#### TEXT PROVIDED
========

With this, the candidate was now considered one of the “Good Christians”. Most often this was done on the deathbed, but many chose to become Good Christians and proselytize. The Albigensians considered those who had undergone the consolamentum to be without sin and able then to shed their mortal bodies upon death so that the angelic soul could go to heaven.
Upon receiving the consolamentum, the Good Christian would then dress in black robes to be easily identified. However, following the establishment of the Inquisition and the Crusade, the Perfecti would discard this garb and would only be identified by a black thread worn next to the clothing.
The ascetic lifestyle of the Albigensians was also rigorous. They were prohibited from eating meat, cheese, eggs and milk. Some have asserted that this is in connection with a belief in metempsychosis that was practiced by some Cathar sects. This assertion comes mostly from their opponents, and there is currently not enough evidence to confirm that this was a standard practice or belief among the Albigensians. Confirmed dietary restrictions among the Albigensians, however, include fasting on bread and water three days out of every week.
Physical contact between the sexes was also heavily regulated. Physical touching was avoided as much as possible. It is even asserted that they prohibited marriage and practiced homosexuality. However, a Franciscan monk of the 13th century, James Capelli, called such charges outlandish and false.
For men and women observing the vow and way of life of this sect are in no way soiled by the corruption of debauchery…Actually, the rumor of the fornication which is said to prevail among them is most false…They are wrongfully wounded in popular rumor by many malicious charges of blasphemy from those who say they commit many shameful and horrid acts of which they are innocent.
Although the limitation of physical contact between the sexes was practiced, even Capelli stated that they did this as an act of asceticism and were “most chaste of body”.
III
On June 24th, 1851, at the Cotton Grove convention, J.R. Graves asked the question:
“Can Baptists, consistently with their principles or the Scriptures, recognize, those societies not organized according to the pattern of the Jerusalem Church, but possessing different governments, different officers, a different class of members, different ordinances, doctrines and practices, as churches of Christ?”
The answer was unanimously answered in the negative. It is with three of the above standards that we can approach question of Albigensians being a link in the chain of successionism: (1) class of members, (2) doctrines, and (3) practices.
In the Landmark Baptist tradition, there is an enduring sense of egalitarianism. All members are equal. All can interpret Scripture. All can recite and lead various Psalms and the Lord’s Prayer. Baptism does not endow anyone with a special position in relationship to God.
The Albigensians, however, were very set in a two caste system. Only the Perfecti could Interpret Scripture. Only Perfecti could recite the Lord’s Prayer correctly. Those who had received the consolamentum would find salvation and be able to communicate with God. The Believers were not allowed to Interpret Scripture. They were not allowed to lead anyone in the Lord’s Prayer because the belief was that since they were tainted with the material evil, God would not hear them.

========

#### OBJECTIVE 1
From the passage on the Albigensians, list every food they were prohibited from eating.
#### OBJECTIVE 2
According to the passage on the Albigensians, how many days out of every week did they fast on bread and water?
#### OBJECTIVE 3
Copy the part of the passage on the Albigensians that starts at "The ascetic lifestyle" and ends at "outlandish and false.".

========

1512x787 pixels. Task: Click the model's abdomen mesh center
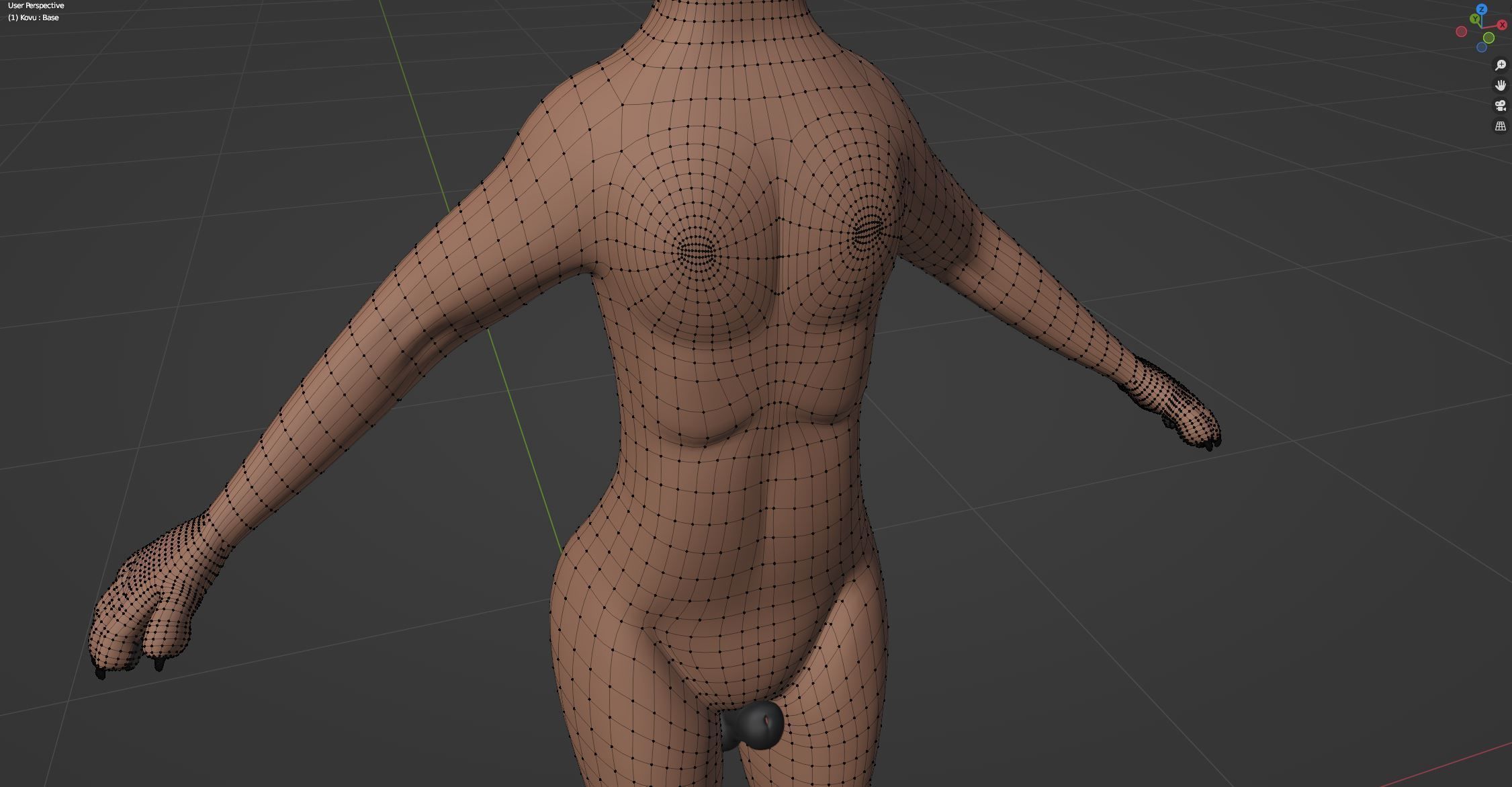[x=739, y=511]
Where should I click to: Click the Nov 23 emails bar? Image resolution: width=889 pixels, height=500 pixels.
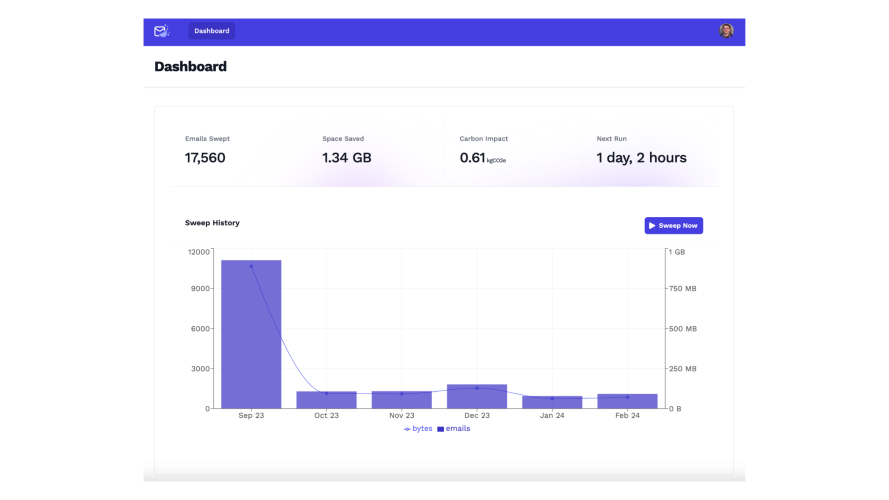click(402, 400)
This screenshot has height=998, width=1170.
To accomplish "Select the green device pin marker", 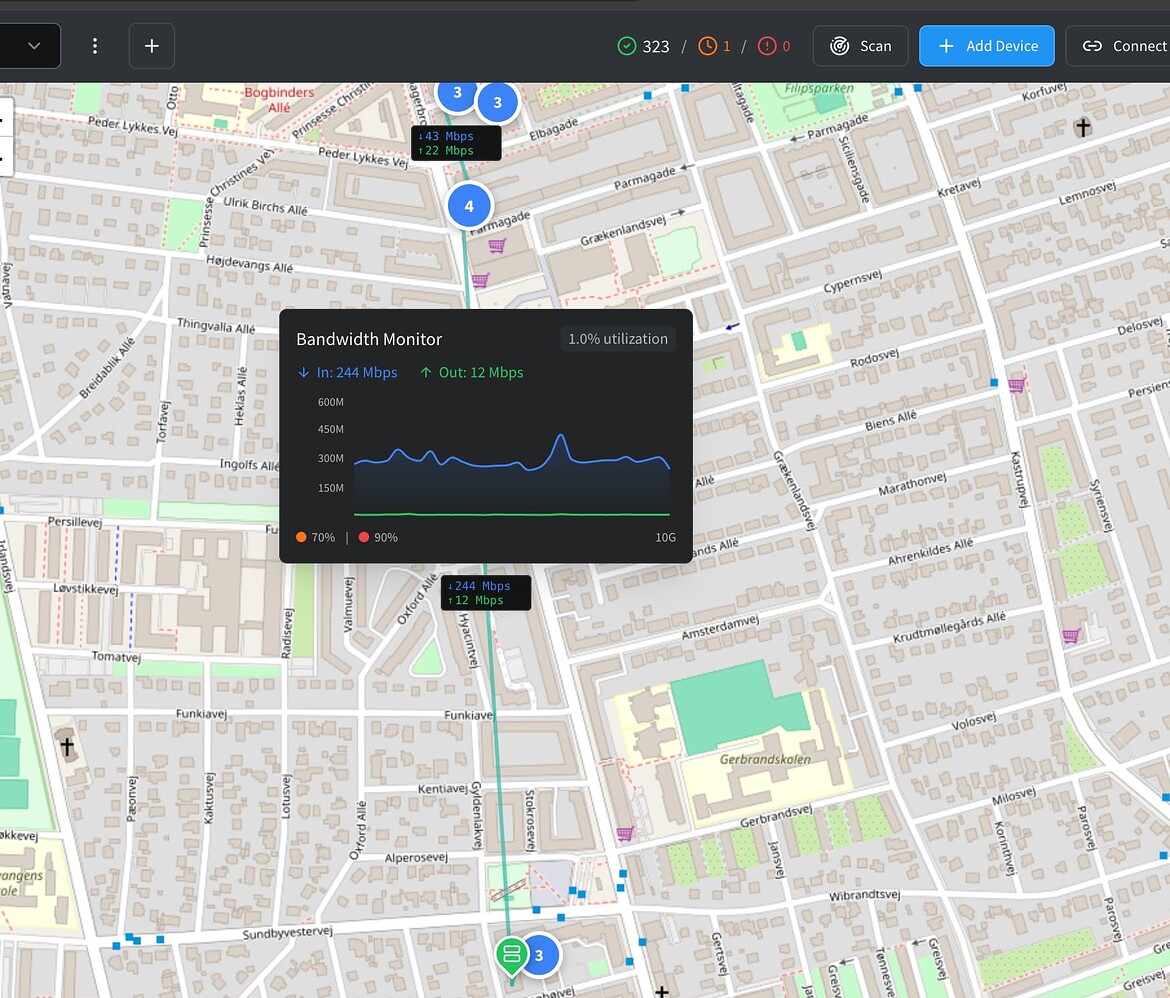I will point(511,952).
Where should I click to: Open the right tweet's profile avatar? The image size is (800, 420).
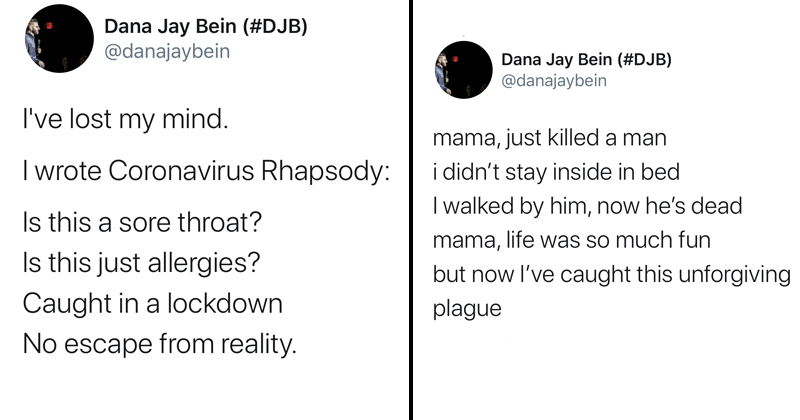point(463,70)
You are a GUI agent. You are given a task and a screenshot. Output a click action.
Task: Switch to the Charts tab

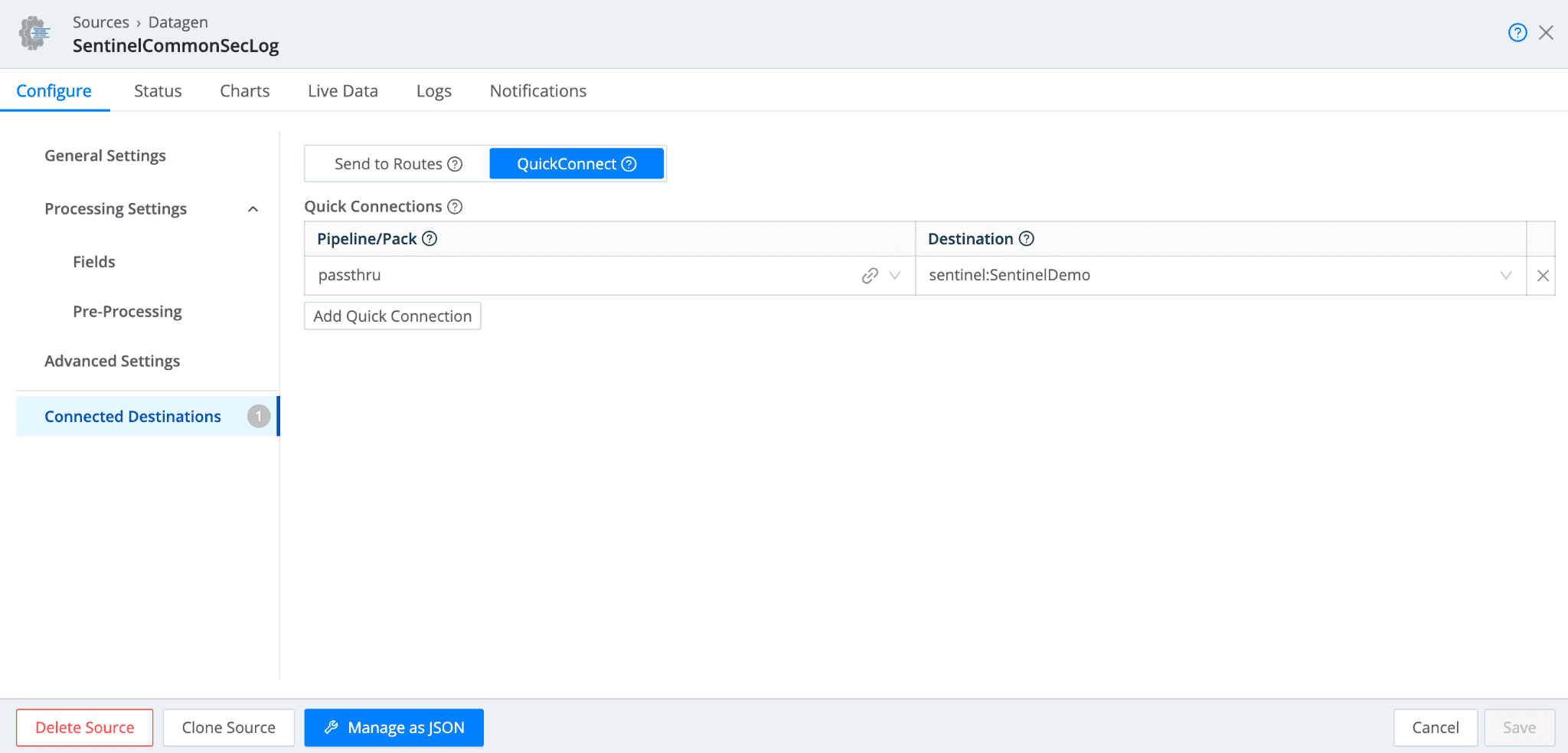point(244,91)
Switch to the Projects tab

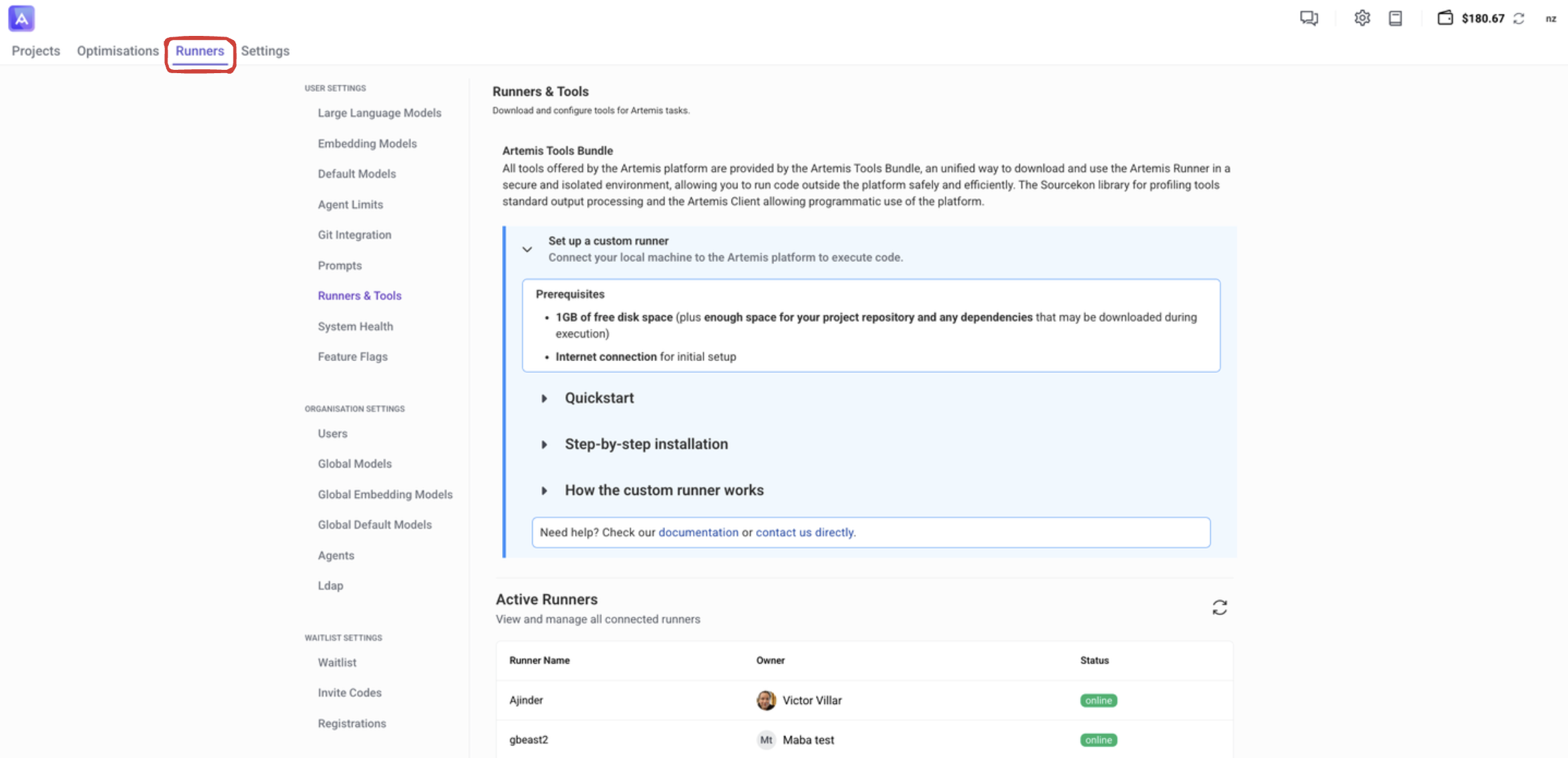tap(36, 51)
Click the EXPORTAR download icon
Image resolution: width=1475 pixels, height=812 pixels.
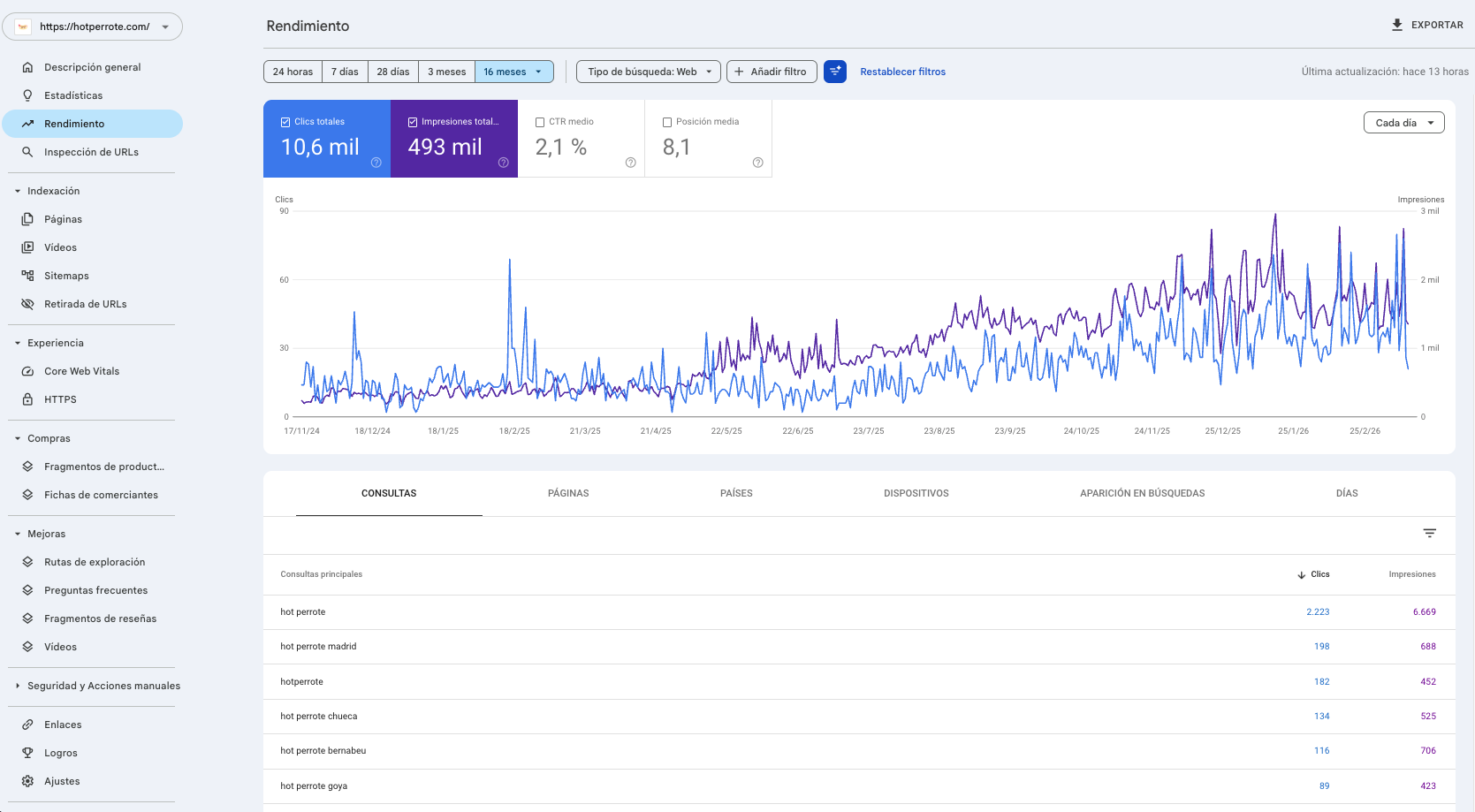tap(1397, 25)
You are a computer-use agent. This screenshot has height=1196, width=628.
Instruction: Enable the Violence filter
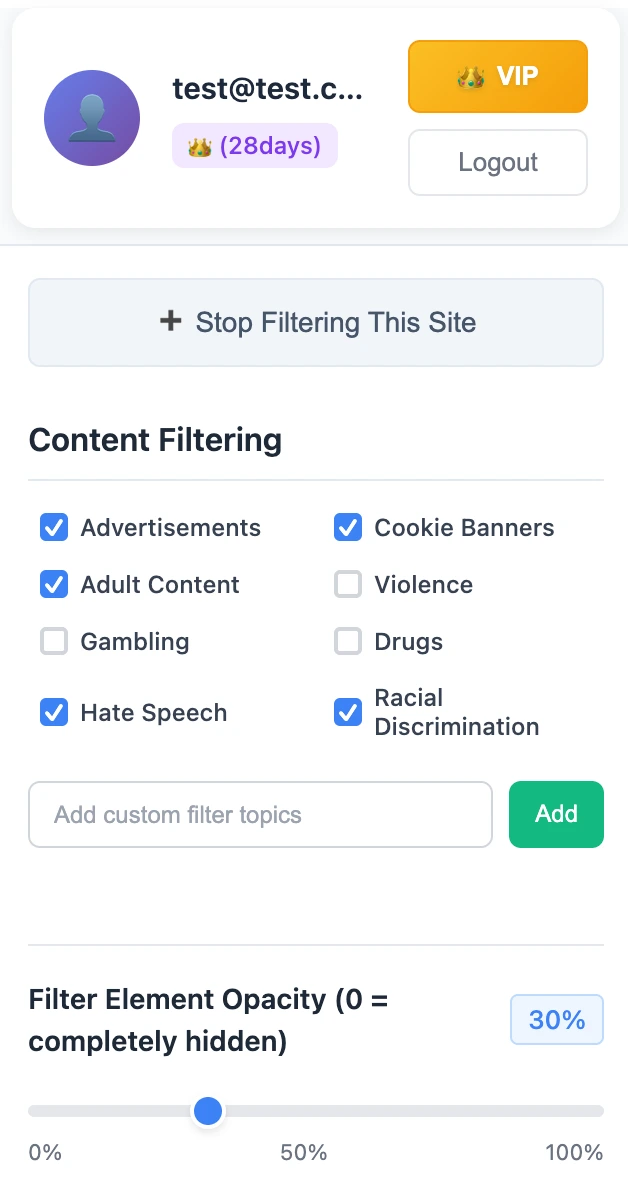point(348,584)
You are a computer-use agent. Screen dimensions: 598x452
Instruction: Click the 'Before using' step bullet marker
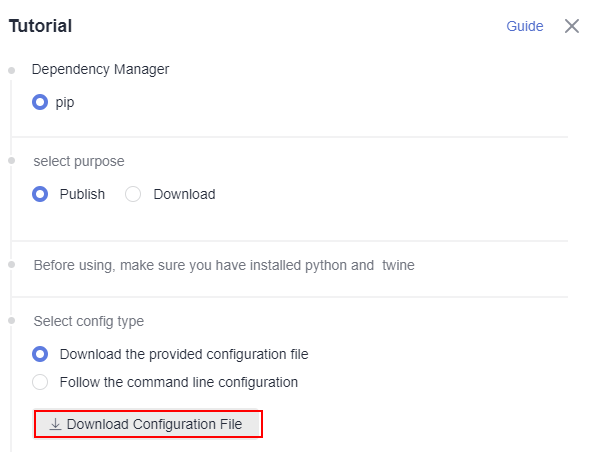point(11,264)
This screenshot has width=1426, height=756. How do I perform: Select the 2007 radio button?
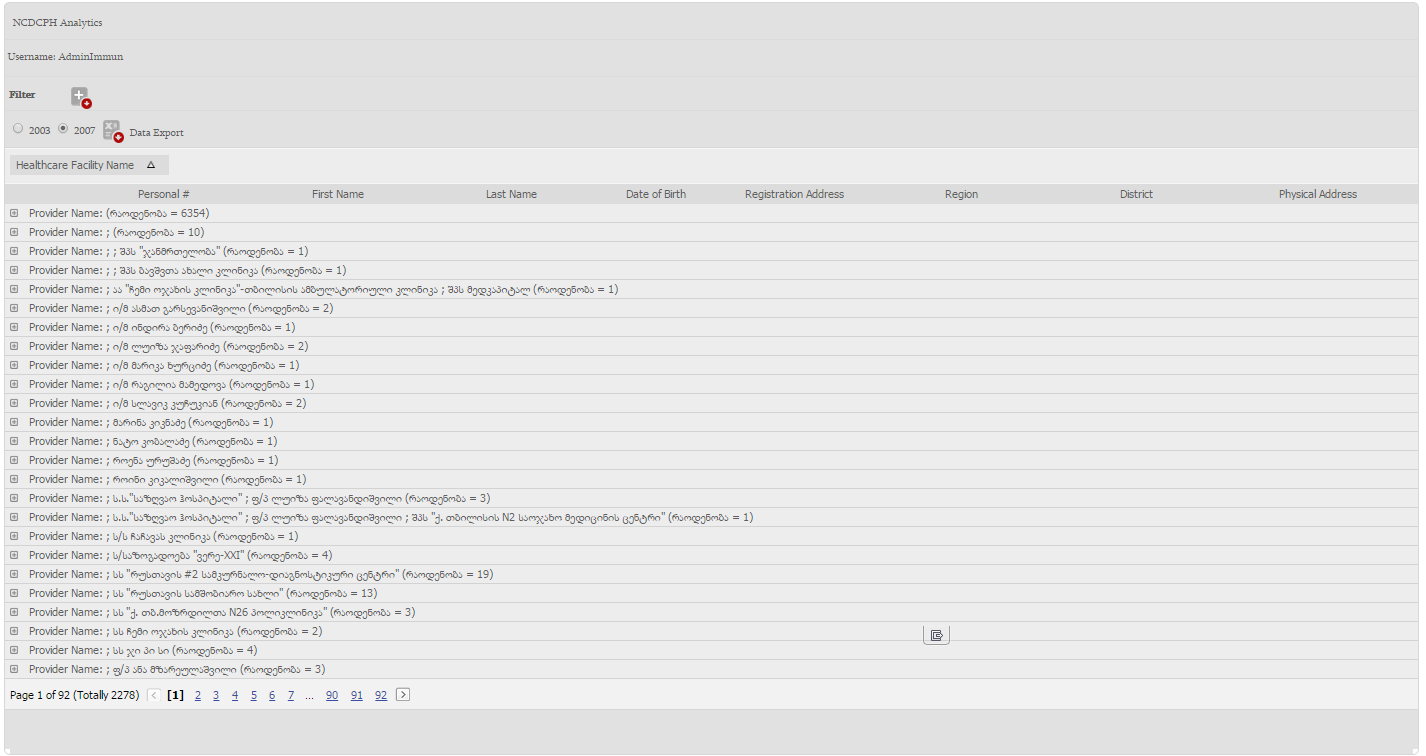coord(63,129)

========

#### FINISHED ANSWER 1
Meat, cheese, eggs, milk

#### FINISHED ANSWER 2
Three days out of every week.

#### FINISHED ANSWER 3
The ascetic lifestyle of the Albigensians was also rigorous. They were prohibited from eating meat, cheese, eggs and milk. Some have asserted that this is in connection with a belief in metempsychosis that was practiced by some Cathar sects. This assertion comes mostly from their opponents, and there is currently not enough evidence to confirm that this was a standard practice or belief among the Albigensians. Confirmed dietary restrictions among the Albigensians, however, include fasting on bread and water three days out of every week.
Physical contact between the sexes was also heavily regulated. Physical touching was avoided as much as possible. It is even asserted that they prohibited marriage and practiced homosexuality. However, a Franciscan monk of the 13th century, James Capelli, called such charges outlandish and false.